AIM OF THE TASK: From the line containing "You are a GUI" through the end of the records, output every line exactly as it appears, with both ends included and the pictures left out.

STORED DATA:
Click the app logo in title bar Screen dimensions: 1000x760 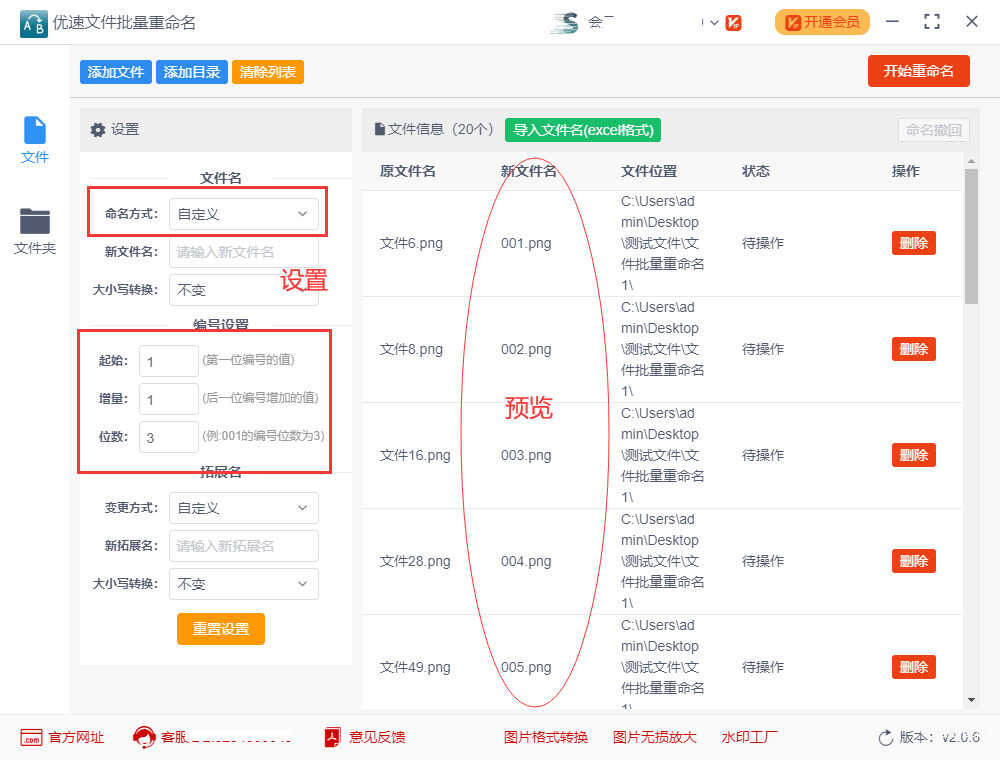(x=33, y=22)
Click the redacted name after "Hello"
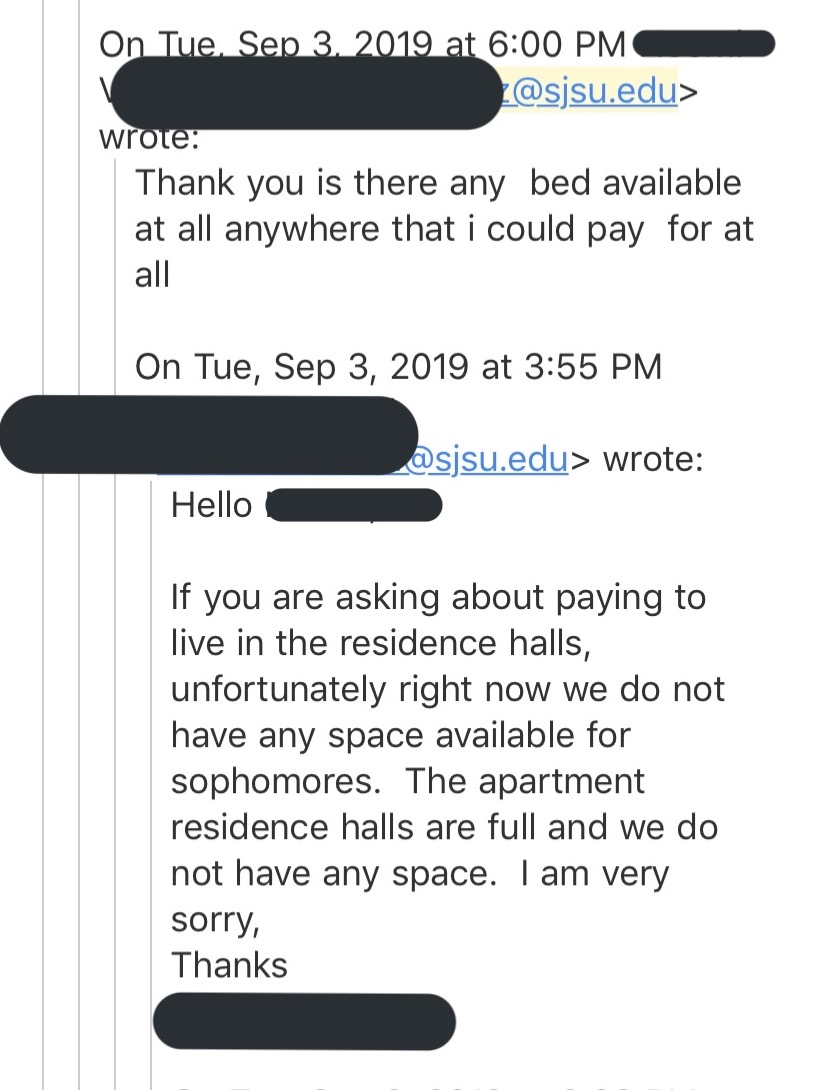820x1090 pixels. point(354,505)
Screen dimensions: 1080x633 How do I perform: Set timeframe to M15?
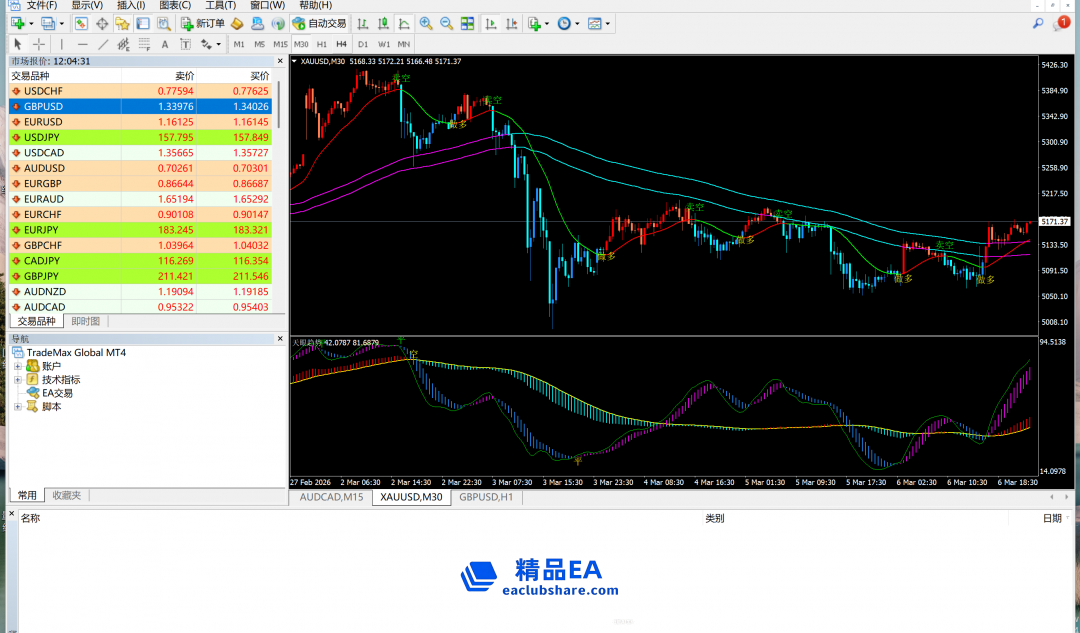click(280, 44)
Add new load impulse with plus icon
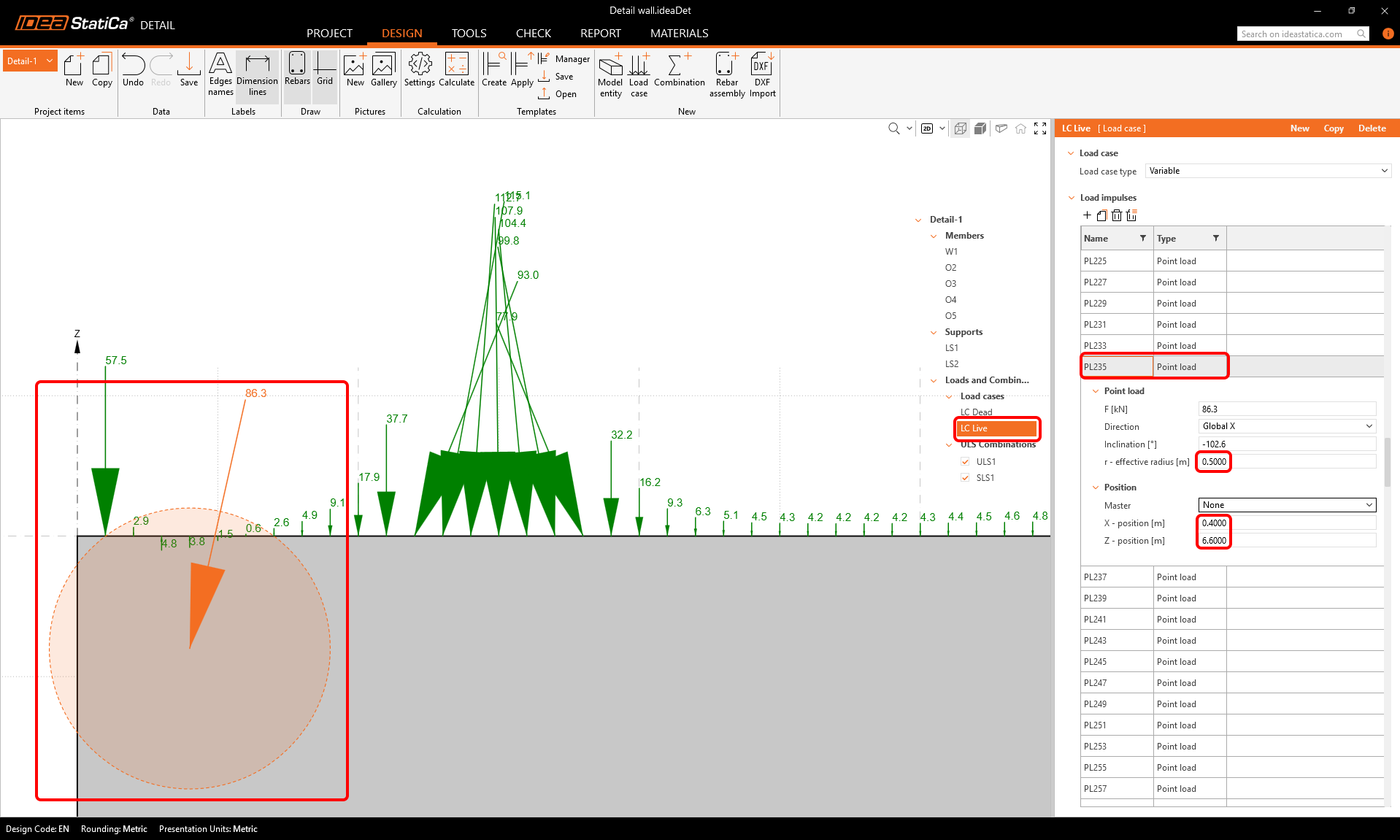 pyautogui.click(x=1087, y=215)
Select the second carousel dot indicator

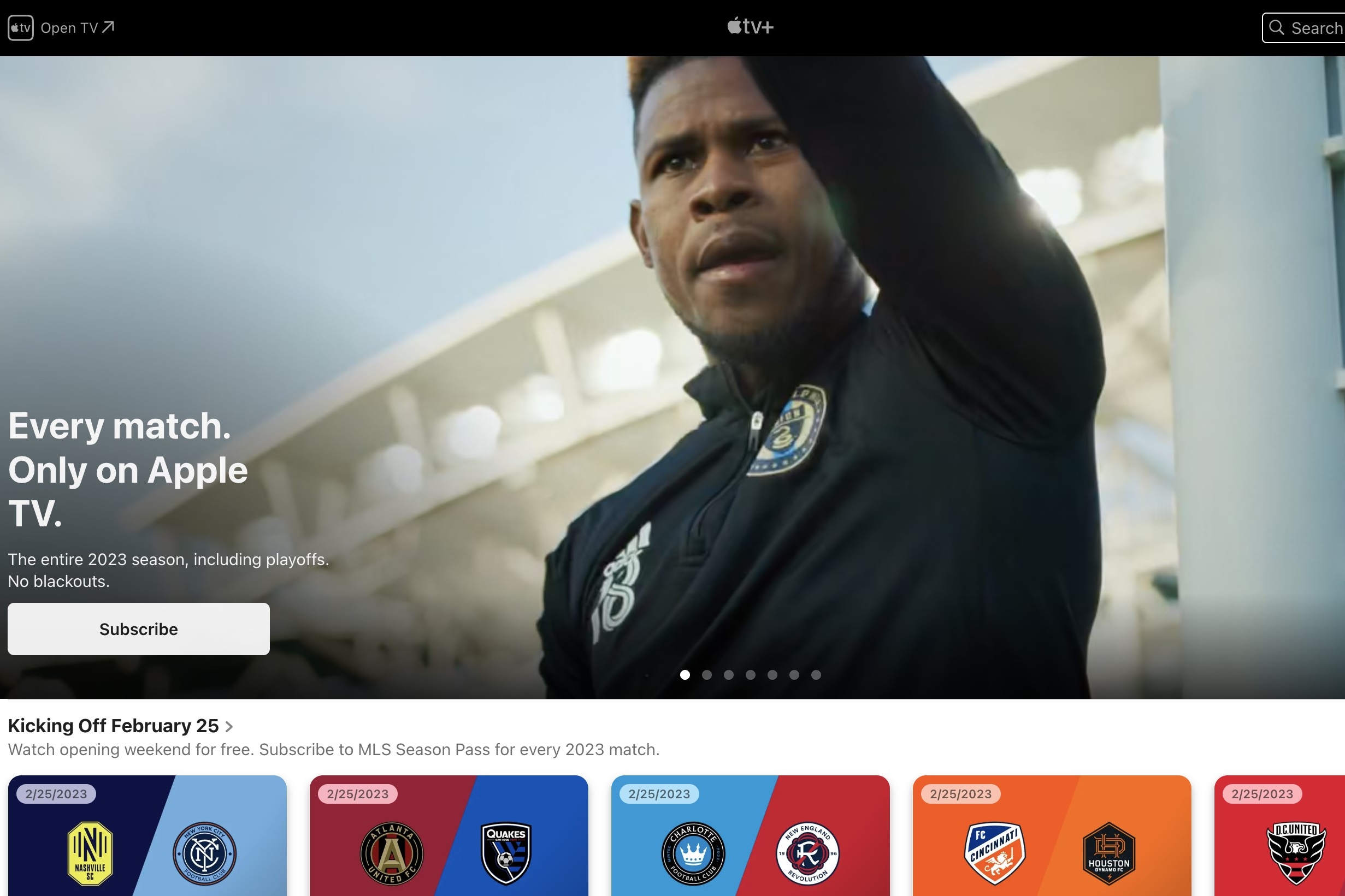[707, 674]
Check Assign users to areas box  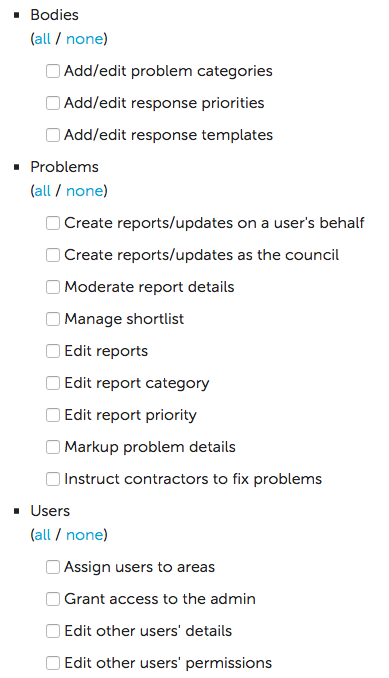coord(53,567)
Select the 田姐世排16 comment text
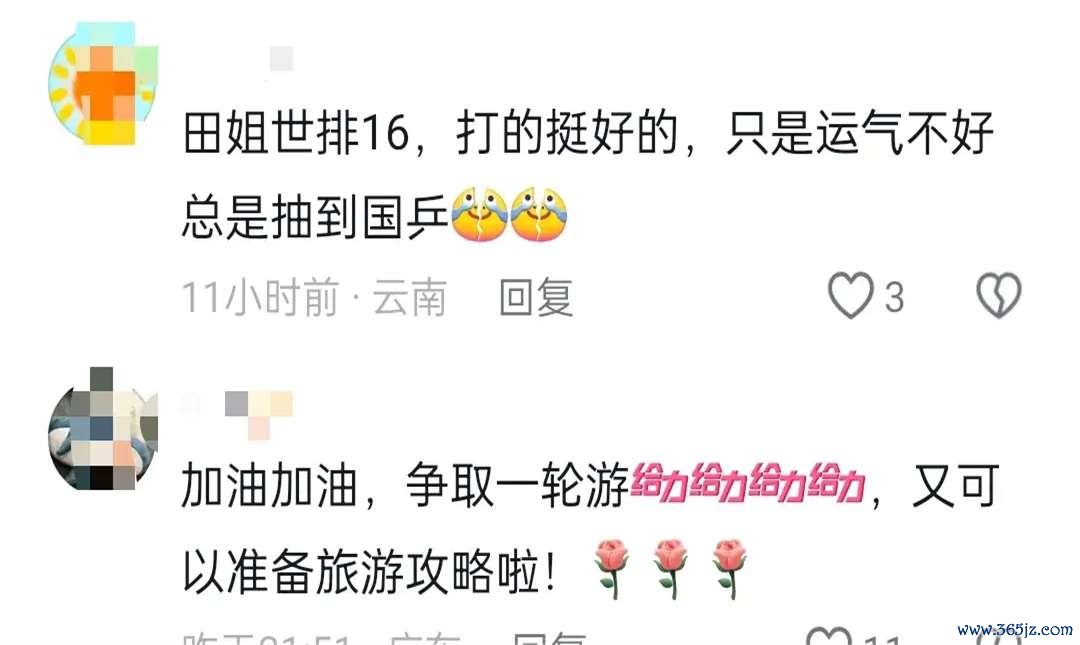 click(588, 175)
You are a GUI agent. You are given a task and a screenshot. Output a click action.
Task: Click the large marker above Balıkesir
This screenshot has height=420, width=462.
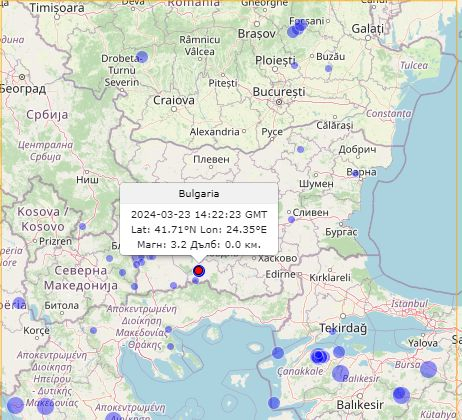[340, 373]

CORRECT ANSWER:
You are a GUI agent. You are given a task and a screenshot. Output a click action.
Task: Click the large marker above Balıkesir
This screenshot has height=420, width=462.
[340, 373]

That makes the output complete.